Afin de préciser la position du thérapeute chercheur ontologique, il m’importe, à l'occasion de ce colloque, de me placer du point de vue de son silence intérieurement actif, pour explorer l'émergence, à certains moments, d'une parole habitée qui fait place à son être et à l'être de l'autre en le nommant.

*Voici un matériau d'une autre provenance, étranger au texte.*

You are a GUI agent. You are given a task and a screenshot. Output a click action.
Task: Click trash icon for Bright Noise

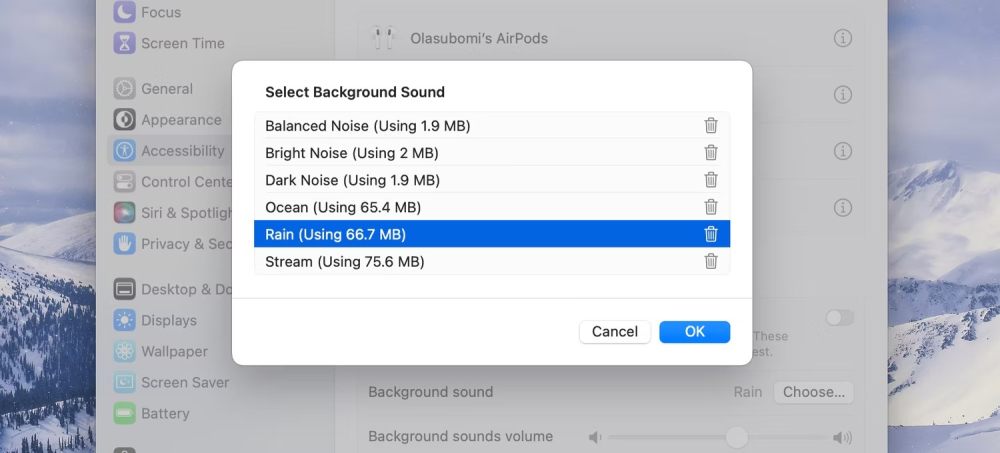pyautogui.click(x=711, y=153)
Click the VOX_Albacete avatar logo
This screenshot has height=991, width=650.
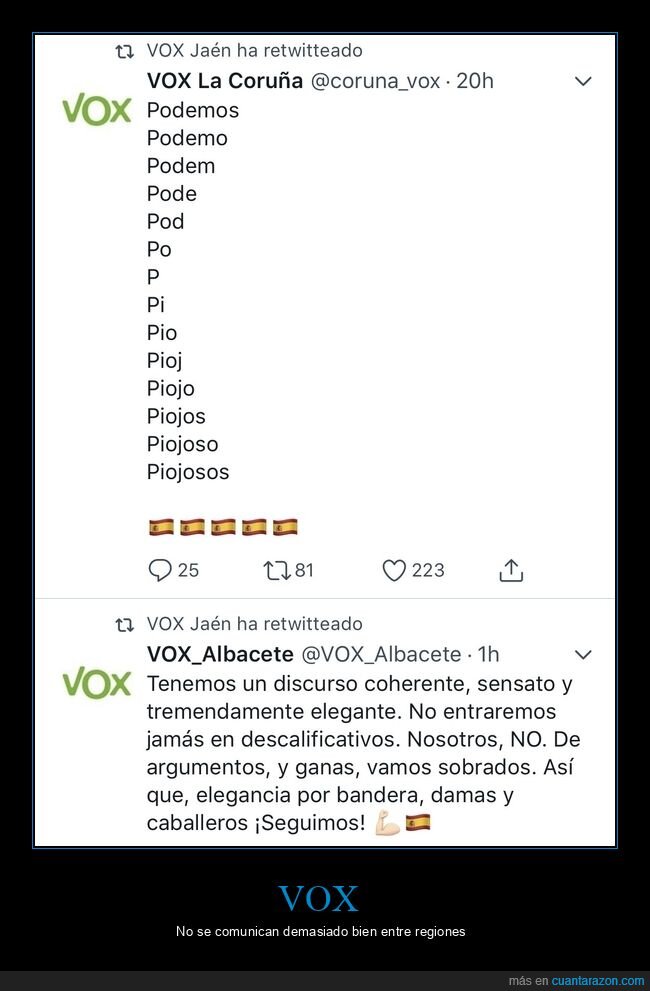(x=97, y=683)
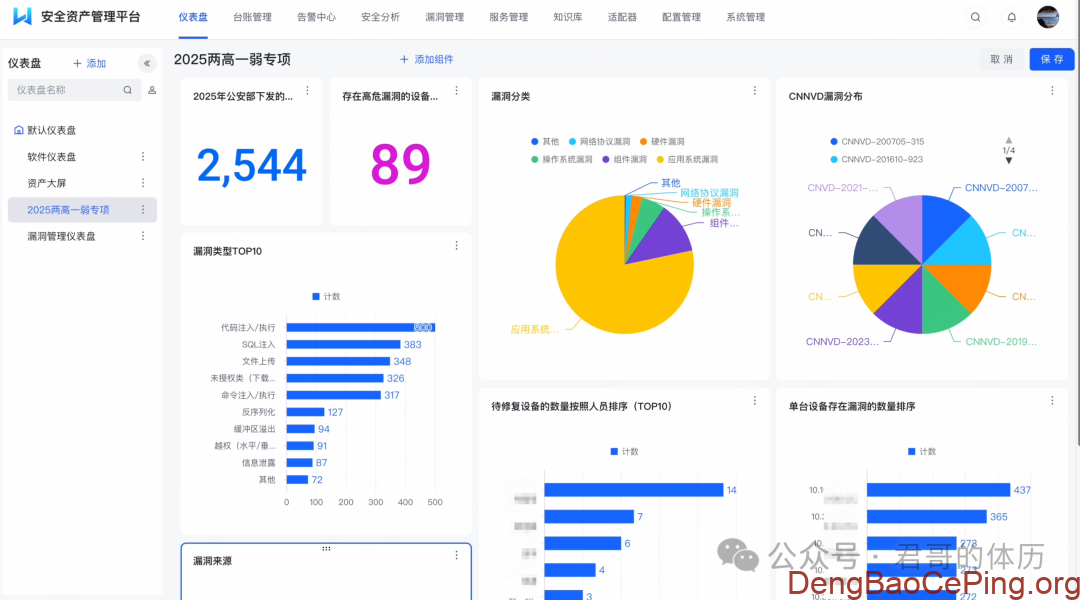1080x600 pixels.
Task: Click the 仪表盘名称 search field
Action: pyautogui.click(x=65, y=90)
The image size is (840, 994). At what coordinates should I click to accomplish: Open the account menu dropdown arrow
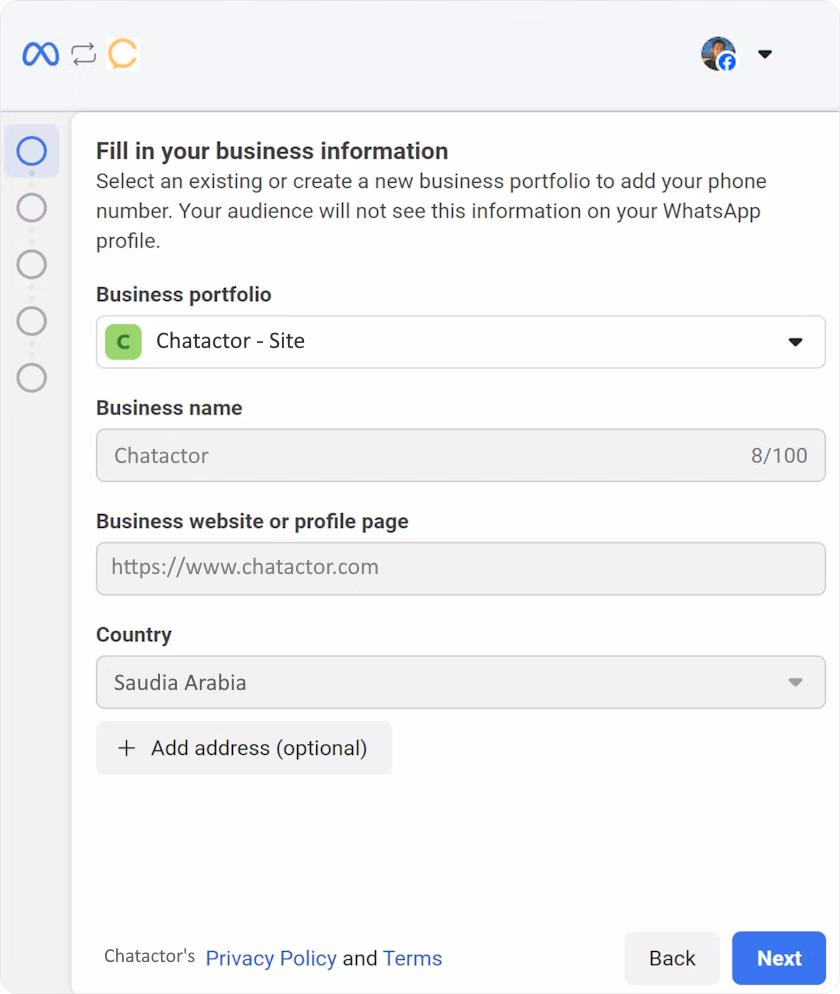pos(765,54)
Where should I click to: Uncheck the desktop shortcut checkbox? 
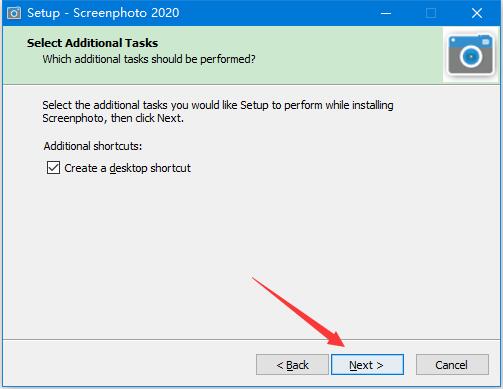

Le mouvement qu’on pourrait dire « ontologisant » qui est le nôtre, nous implique d’abord en tant que personne singulière, plus qu’en tant que thérapeute, dans une recherche et un apprentissage permanents de soi par les vécus éveillés à l’occasion d’un autre, le client, le patient, en individuel ou en groupe. Cette implication personnelle, est faite de toutes nos réactions, nos compréhensions relatives, autant que de nos incompréhensions, notre écoute subjective, non technique et non interprétante, que ce soit en individuel où en groupe. Cette implication-même nous laisse d’abord dans un vide, un silence, parfois un désarroi, tous vécus que nous avons à assumer en tant que tels, comme étant nous-même éveillé par un autre.
Cette présence à soi en même temps qu’à l’autre, cette qualité de présence, nous amène à vivre l’expérience de ne pas savoir l’autre ni nous-même. Cette expérience d’être soi-même éveillé, touché, gêné, réactif, voire parfois connivent à l’occasion de cet autre ouvre à un espace de vécus de toutes sortes. C’est en laissant toute expérience se faire en soi comme c’est que, peu à peu, émerge un entendement, faisant place à l’autre autant qu’à soi même.
C’est de ce non savoir, habité comme soi, que peut émerger un silence, une parole faisant place et sens et qui, pour les thérapeutes, est la source de « nommer».
Nommer, qu’est-ce que cette expérience, cette parole qui, advenant en soi, fait place à l’être de l’autre et de soi-même? Qu’est ce que « nommer » ? Avant d’être un acte, cela se fait, se prépare en amont, intérieurement pourrait- on dire, dans le trouble, le non savoir de ce qu’il en est, trouble lié à tout ce qui se dit, et peut sembler s’égarer, en particulier dans le travail en groupe à l’occasion de la prise de parole des uns et des autres.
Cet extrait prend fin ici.